Samedi 29 novembre 2019

Transformé, T nous accueille dans cet antre chaleureux où les tapis se chevauchent, les flamands sont d’une feutrine respectant la couleur d’origine sans avoir ingurgité la moindre crevette et la petite chambre sert de cabine d’essayage pour définir si oui, le XS grignote les aisselles. Une contrepèterie oserait peut-être demander ce que le XL fait aux aigrettes, mais tandis que le lecteur chercherait un verbe inconnu, on passerait aux jeux, dans ce qui semble être un moment venant d’outre-Manche, entre flegme et humour bien à soi, donnant aux franchouillards de quoi presque rougir.

Vendredi 29 novembre 2019

Sur les réseaux sociaux, il montre une image où l’on voit son père, de dos, marchant. Son père est, depuis, parti, parti comme dit dans un euphémisme douloureux. M et moi nous connaissons depuis 10 ans, presque jour pour jour. Je suis soudain dans le rôle du lecteur qui découvre, chez celui qu’il connait, une sensibilité, un phrasé et le besoin de dire. Dire ce qu’une image et un panier rouge de plastique ne disent pas.

Jeudi 28 novembre 2019

Tu avais noté que ce serait un 28. “Hé tu sais que…” avais-tu écrit. J’avais aimé que tu regardes ainsi les jours, dans leur numérologie cyclique, comme moi j’aime le faire, juste pour dire, comme ça : “Tiens.” Parfois ils m’offrent un élan pour l’écriture, je m’y accroche. Comme aujourd’hui.

Mercredi 27 novembre 2019

Elle domine le village, lui-même haut perché avec ses raidillons coupe-jarrets, ses monte-à-regret cabrés vers le ciel, l’emmêlement têtu, le ruissellement gris bleu de ses toitures d’ardoises, ses étagements de balcons, de tourelles en encorbellement arrimés aux redans du rocher, avec l’ample retombée de ses jardins en terrasse, ses volées de marches dévalant la pente, impatientes de se faufiler au milieu du quant-à-soi des vergers, entre les hauts murs de granit, gainés de mousses et de lichens, alourdis par le débord cornucopien des arbres en espalier, la plénitude tentatrice des reines-claudes, des figues fleurs, des sanguinoles ou des pavies, tunnels d’ombres et de feuillages le long desquels on dégringole en criant à tue-tête pour déboucher enfin, hors d’haleine, échevelés, les joues en feu, au milieu des éclats de rire des berges, des courses trébuchantes sur les bancs de galets, face à l’éclaboussement des corps nus dans l’eau froissée de soleil.
::: Christophe Pradeau ; La Grande Sauvagerie

Mardi 26 novembre 2019

Parfois, malgré tout, on s’échappe. Ainsi me parle-t-il de ce voyage qui a changé sa vie. Parce qu’il n’y avait rien, rien de tout ce qui peut nous détourner de ce qu’il faut regarder ; simplement ce qu’il faut, et puis le hasard d’une présence.

Dimanche 24 novembre 2019

Le boulot était un horreur, donc l’univers me devait un cadeau.” m’écrit N en me parlant de V, avec cette approximation sur le genre du mot et cette construction de phrase correcte mais avec ce je-ne-sais-quoi de fragile. Peut-être est-ce parce qu’en le lisant j’entends sa voix, une hésitation, et son sourire qui laisserait à peine le temps au point de s’installer à la fin de la phrase. Quelques lignes de dialogue plus tard, il ose un regard amusé sur le temps qui passe et sur ce que, de soi-même et de notre jeunesse, l’on retrouve chez d’autres tel que V.

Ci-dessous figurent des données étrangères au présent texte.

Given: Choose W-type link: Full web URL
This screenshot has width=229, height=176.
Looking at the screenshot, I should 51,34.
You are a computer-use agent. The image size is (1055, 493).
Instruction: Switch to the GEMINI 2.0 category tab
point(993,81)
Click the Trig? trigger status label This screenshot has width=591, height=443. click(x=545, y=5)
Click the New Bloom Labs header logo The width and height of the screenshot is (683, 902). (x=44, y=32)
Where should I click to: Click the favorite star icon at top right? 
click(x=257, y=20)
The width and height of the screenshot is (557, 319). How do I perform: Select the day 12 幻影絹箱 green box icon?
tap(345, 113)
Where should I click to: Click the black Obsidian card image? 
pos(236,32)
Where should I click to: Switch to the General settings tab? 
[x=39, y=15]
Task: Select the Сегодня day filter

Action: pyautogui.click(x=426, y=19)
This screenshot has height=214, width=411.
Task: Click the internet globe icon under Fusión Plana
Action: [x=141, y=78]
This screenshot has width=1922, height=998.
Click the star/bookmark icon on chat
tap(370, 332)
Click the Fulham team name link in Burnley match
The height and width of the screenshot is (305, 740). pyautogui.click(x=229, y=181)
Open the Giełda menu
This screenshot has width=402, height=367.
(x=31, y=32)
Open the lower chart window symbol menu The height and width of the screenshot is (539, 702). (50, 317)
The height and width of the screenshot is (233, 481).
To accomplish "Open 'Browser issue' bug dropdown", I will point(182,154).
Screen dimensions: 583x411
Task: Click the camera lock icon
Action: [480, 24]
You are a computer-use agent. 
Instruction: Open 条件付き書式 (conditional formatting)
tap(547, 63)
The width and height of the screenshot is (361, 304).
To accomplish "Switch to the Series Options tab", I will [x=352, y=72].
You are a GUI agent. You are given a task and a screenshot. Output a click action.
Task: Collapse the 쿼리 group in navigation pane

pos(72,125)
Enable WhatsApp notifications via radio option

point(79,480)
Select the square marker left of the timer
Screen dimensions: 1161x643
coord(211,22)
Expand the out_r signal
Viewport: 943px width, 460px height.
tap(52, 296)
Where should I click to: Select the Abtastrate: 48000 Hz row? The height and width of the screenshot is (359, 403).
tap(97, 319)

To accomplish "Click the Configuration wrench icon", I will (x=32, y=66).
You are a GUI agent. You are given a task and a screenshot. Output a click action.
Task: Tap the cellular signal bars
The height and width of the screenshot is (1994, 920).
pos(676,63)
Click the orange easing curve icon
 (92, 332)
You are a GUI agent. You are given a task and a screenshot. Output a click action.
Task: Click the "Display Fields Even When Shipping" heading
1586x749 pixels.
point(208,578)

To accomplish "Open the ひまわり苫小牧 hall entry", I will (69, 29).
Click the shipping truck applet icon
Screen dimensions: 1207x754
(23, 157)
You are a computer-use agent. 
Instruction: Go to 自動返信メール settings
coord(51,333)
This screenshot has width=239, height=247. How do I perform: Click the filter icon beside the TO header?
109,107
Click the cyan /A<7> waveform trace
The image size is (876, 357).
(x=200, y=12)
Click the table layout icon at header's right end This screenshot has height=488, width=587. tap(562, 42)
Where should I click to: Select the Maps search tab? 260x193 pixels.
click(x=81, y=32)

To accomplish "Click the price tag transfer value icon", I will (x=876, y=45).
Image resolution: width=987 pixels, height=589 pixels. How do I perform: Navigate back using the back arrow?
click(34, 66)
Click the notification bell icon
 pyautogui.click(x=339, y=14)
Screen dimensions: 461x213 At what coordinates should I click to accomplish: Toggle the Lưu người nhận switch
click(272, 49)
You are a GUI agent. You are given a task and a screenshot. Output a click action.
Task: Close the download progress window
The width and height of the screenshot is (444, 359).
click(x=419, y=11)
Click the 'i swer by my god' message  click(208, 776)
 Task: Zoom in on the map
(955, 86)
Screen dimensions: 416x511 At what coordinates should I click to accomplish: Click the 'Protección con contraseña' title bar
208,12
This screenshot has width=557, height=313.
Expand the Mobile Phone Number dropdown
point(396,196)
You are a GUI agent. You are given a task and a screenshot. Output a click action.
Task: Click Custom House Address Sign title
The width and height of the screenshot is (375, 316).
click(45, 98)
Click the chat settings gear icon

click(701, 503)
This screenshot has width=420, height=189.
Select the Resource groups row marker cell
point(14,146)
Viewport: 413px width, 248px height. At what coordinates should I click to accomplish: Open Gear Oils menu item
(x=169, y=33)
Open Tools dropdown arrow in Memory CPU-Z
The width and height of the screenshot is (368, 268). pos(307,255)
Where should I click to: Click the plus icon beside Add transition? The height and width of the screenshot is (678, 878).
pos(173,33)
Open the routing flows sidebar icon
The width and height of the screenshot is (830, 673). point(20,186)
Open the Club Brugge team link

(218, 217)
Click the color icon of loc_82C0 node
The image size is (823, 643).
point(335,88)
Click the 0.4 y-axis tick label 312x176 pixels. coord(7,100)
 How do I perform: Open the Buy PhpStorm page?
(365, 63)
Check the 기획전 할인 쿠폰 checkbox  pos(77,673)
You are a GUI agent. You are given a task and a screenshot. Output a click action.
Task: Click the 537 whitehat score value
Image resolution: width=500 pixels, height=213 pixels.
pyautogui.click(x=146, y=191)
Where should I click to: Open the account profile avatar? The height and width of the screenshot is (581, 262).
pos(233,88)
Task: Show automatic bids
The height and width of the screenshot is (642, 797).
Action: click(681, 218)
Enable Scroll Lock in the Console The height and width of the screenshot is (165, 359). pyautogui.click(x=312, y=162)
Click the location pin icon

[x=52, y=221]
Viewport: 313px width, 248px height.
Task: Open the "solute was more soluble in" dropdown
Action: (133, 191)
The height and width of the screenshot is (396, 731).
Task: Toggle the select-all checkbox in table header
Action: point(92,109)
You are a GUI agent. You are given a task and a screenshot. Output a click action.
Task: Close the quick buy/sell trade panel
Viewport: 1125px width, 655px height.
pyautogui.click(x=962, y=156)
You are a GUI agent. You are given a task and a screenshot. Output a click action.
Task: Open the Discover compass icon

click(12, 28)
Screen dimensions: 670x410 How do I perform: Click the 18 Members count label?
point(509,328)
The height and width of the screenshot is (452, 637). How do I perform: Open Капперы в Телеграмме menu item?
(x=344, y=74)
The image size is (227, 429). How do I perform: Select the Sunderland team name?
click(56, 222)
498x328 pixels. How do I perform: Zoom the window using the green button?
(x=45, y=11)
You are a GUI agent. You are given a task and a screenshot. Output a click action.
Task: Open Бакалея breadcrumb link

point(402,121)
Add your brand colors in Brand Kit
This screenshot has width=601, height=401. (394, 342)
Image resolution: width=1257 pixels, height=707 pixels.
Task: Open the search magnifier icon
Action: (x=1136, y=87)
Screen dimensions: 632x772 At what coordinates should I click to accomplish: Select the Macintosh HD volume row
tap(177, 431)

Lorsqu’il m’est venu à l’idée de prendre rapidement des nouvelles de N, je venais de brancher la clé USB intitulée AU REVOIR, dont j’espérais à nouveau lire le contenu, puisque un incident technique récent m’a fait découvrir quelque solution pour récupérer des fichiers perdus. Je n’ai jamais jeté cette clé, devenue illisible loin d’ici, il y a deux ans, chez P, là où il ne pleut jamais et il y aurait tant à dire sur le fait d’avoir là-bas, avec lui, perdu ce que C m’avait donné deux mois plus tôt. Je n’ai jamais regardé entièrement le film qui s’y trouve, mais j’y sais la voix de Duras (et qui d’autre ? Yann Andréa ?) et j’y sais C et moi qui nous jetons des boules de neige dans un ralenti qui tentait peut-être, dans un étirement douloureux, de faire encore durer notre relation. Quelque chose du bonheur de notre histoire se trouve dans ces images en mouvements prises un soir d’hiver et je crois, en y pensant, encore entendre son rire. Ces images pourrait rejoindre cette photographie que j’aime tant, où C court dans la neige, chez J. Il s’éloigne, entouré de blanc, dans un flou de mouvement. Je ne sais pas exactement ce qui me pousse à garder cette clé et vouloir – ce sera vain cette fois encore – en récupérer le contenu. Je ne sais pas si c’est la curiosité, le respect pour C, l’idée que cela pourrait générer quelques lignes ici… ou simplement le besoin de me débarrasser de ce film fantôme et de l’affronter enfin.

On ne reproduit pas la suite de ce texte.